I mean the US is heavily car centric. Self driving cars are an attempt to adapt to what the reality of the world currently is.

We should absolutely be doing things to make cars less of a requirement by improving public transit and creating more livable spaces that don't require cars, that can even be the primary goal, but it won't eliminate cars completely, and if it does it will take A LOT longer than self driving cars.

Self driving cars are a great idea, but they aren't a fix everything solution, they just one part of an overall solution.

Quick edit: Also the cars Musk is developing are not even close to what we need. He's being deliberately obtuse and creating more problems than he's solving.

[–] jjjalljs@ttrpg.network 7 points 1 day ago (12 children)

Self driving cars are a great idea, but they aren’t a fix everything solution, they just one part of an overall solution.

Why are they a great idea? What are they making better? How is it worth the real and opportunity costs?

[–] GamingChairModel@lemmy.world 1 points 16 hours ago (2 children)
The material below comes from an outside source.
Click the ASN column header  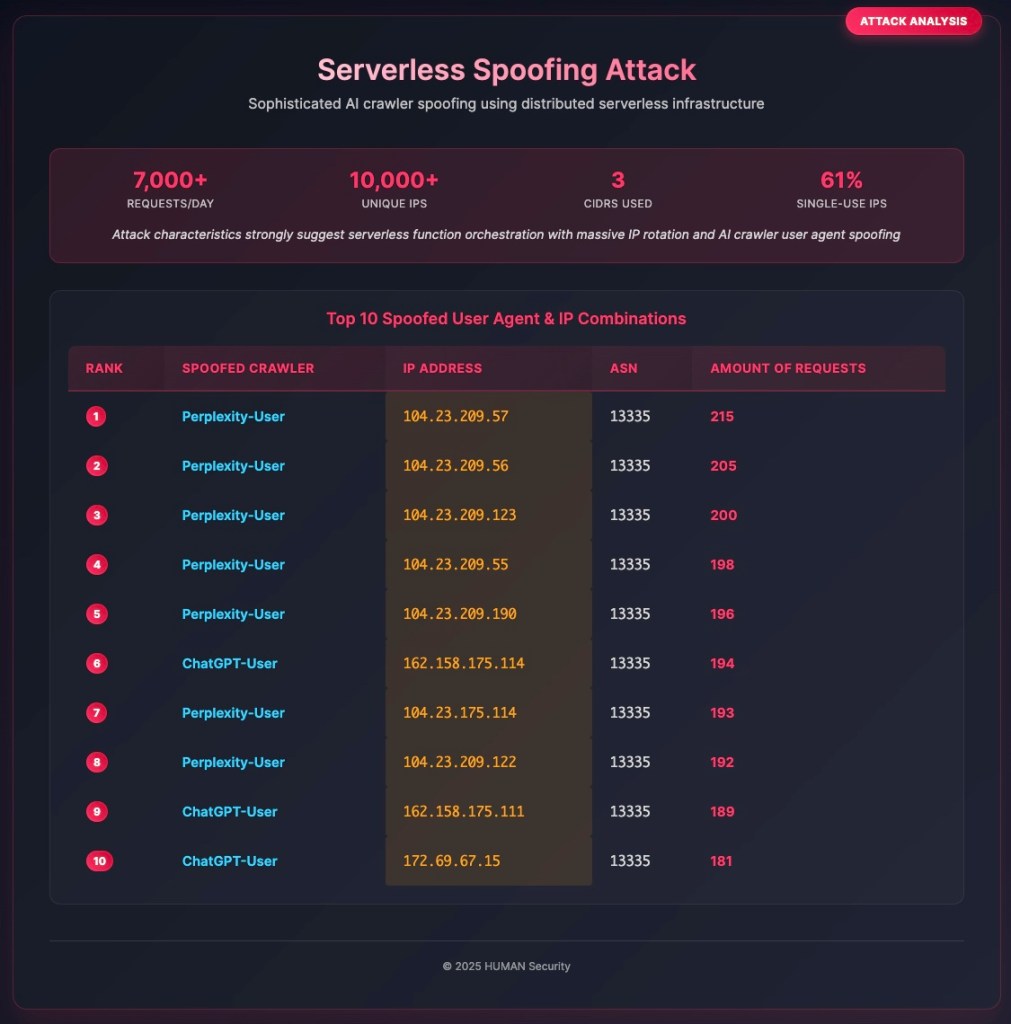click(623, 368)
Paradoxically, the large scale deployment of self driving cars will improve the walkability of neighborhoods by reducing the demand for parking.

One can also envision building on self driving tech to electronically couple closely spaced cars so that more passengers can fit in a given area, such that throughout of passenger miles per hour can increase several times over. Cars could tailgate like virtual train cars following each other at highway speeds with very little separation, lanes could be narrowed to fit more cars side by side in traffic, etc.
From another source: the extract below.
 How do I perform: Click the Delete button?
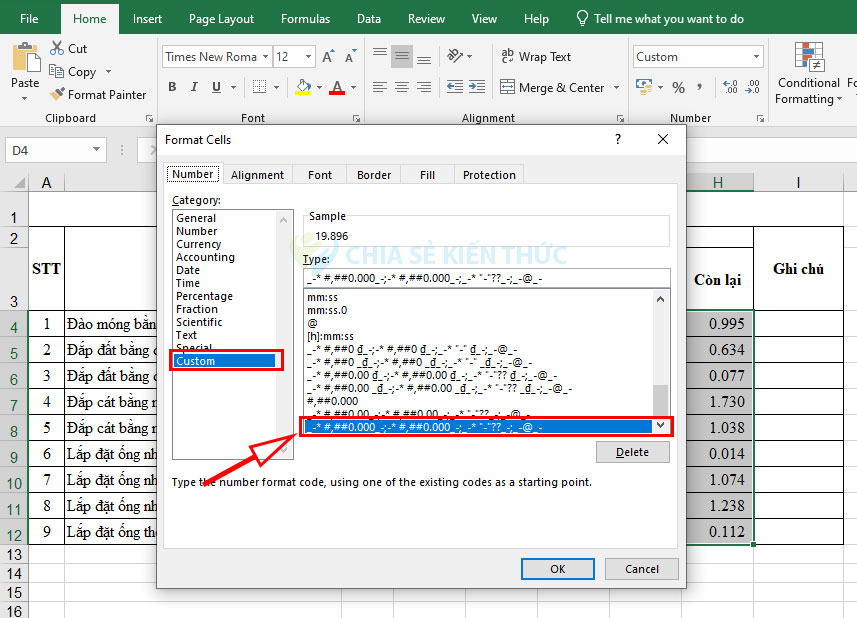click(x=632, y=452)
[–] jjjalljs@ttrpg.network 2 points 16 hours ago (1 children)

How will it reduce demand for parking? Do you envision the car will drop someone off and then drive away until it finds a parking spot that's farther than the person would want to walk?

That sounds like a very hard problem , and people wouldn't be happy waiting 5-10 minutes for their car to navigate back to them. Or it would just cruise around looking for parking, causing more traffic.
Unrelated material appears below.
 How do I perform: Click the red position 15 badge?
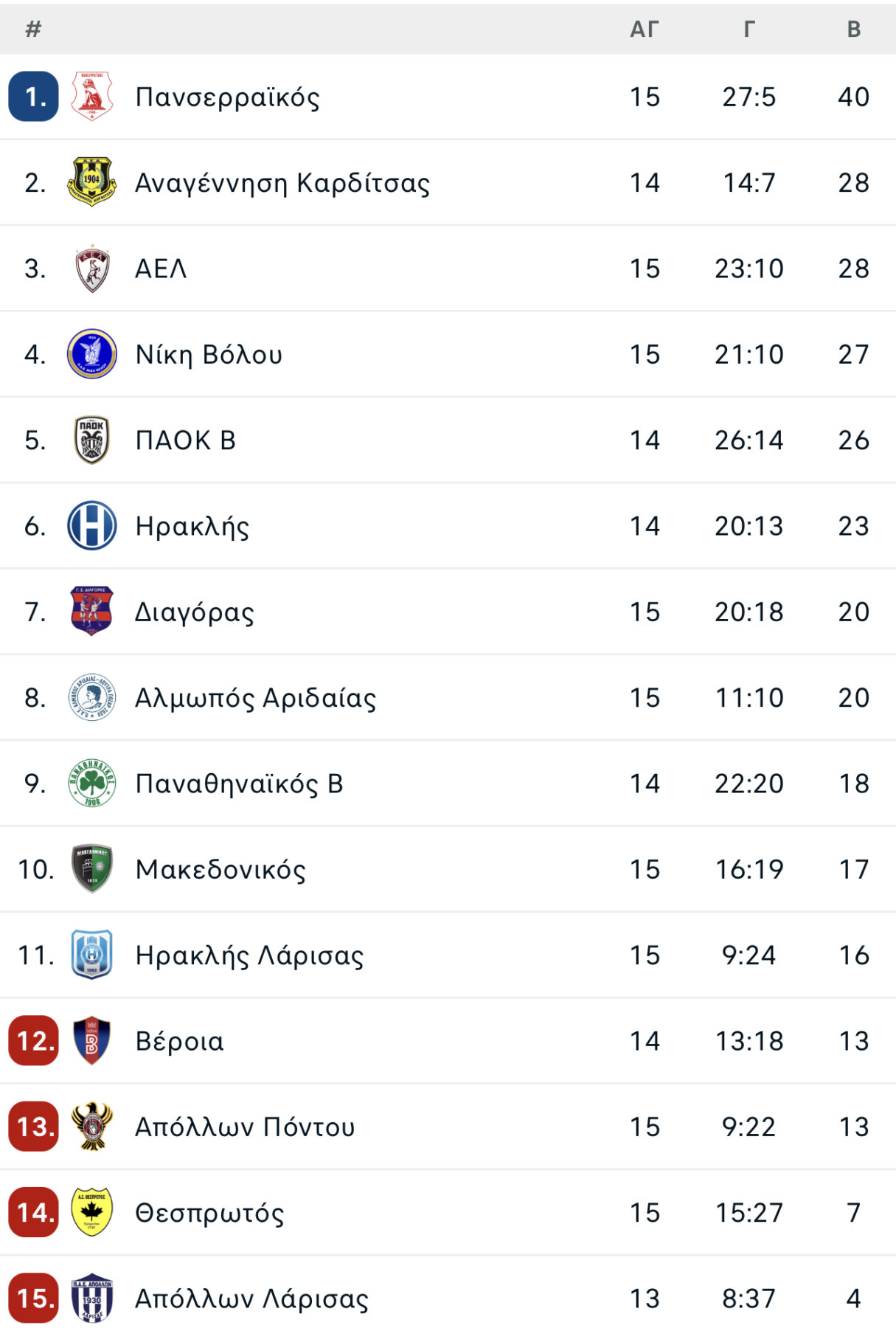[x=33, y=1298]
Cars could tailgate like virtual train cars following each other at highway speeds with very little separation, lanes could be narrowed to fit more cars side by side in traffic, etc.

Once again reinventing buses and trains

[–] GamingChairModel@lemmy.world 1 points 9 hours ago

How will it reduce demand for parking? Do you envision the car will drop someone off and then drive away until it finds a parking spot that's farther than the person would want to walk?

Plenty of high demand areas use human valet parkers for this issue. The driver drops off their car at the curbside destination, and then valets take the vehicle and park it in a designated area that saves the car driver some walking.

Then, the valet parking area in dense areas has tighter parking where cars are allowed to block in others. As a result, the same amount of paved parking spot can accommodate more cars. That's why in a lot of dense cities, garages with attendants you leave keys with are cheaper than self-park garages.

Automated parking can therefore achieve higher utilization of the actual paved parking areas, a little bit away from the actual high pedestrian areas, in the same way that human valet parking already does today in dense walkable neighborhoods.

and people wouldn't be happy waiting 5-10 minutes for their car to navigate back to them.

As with the comparison to valets, it's basically a solved problem where people already do put up with this by calling ahead and making sure the car is ready for them at the time they anticipate needing it.

Once again reinventing buses and trains

Yes! And trains are very efficient. Even when cargo is containerized, where a particular shipping container may go from truck to train to ship, each individual containerized unit will want to take advantage of the scale between major hubs while still having the flexibility to make it between a specific origin and destination between the spokes. The container essentially hitches a ride with a larger, more efficient high volume transport for part of its journey, and breaks off from the pack for the portions where shared routing no longer make sense.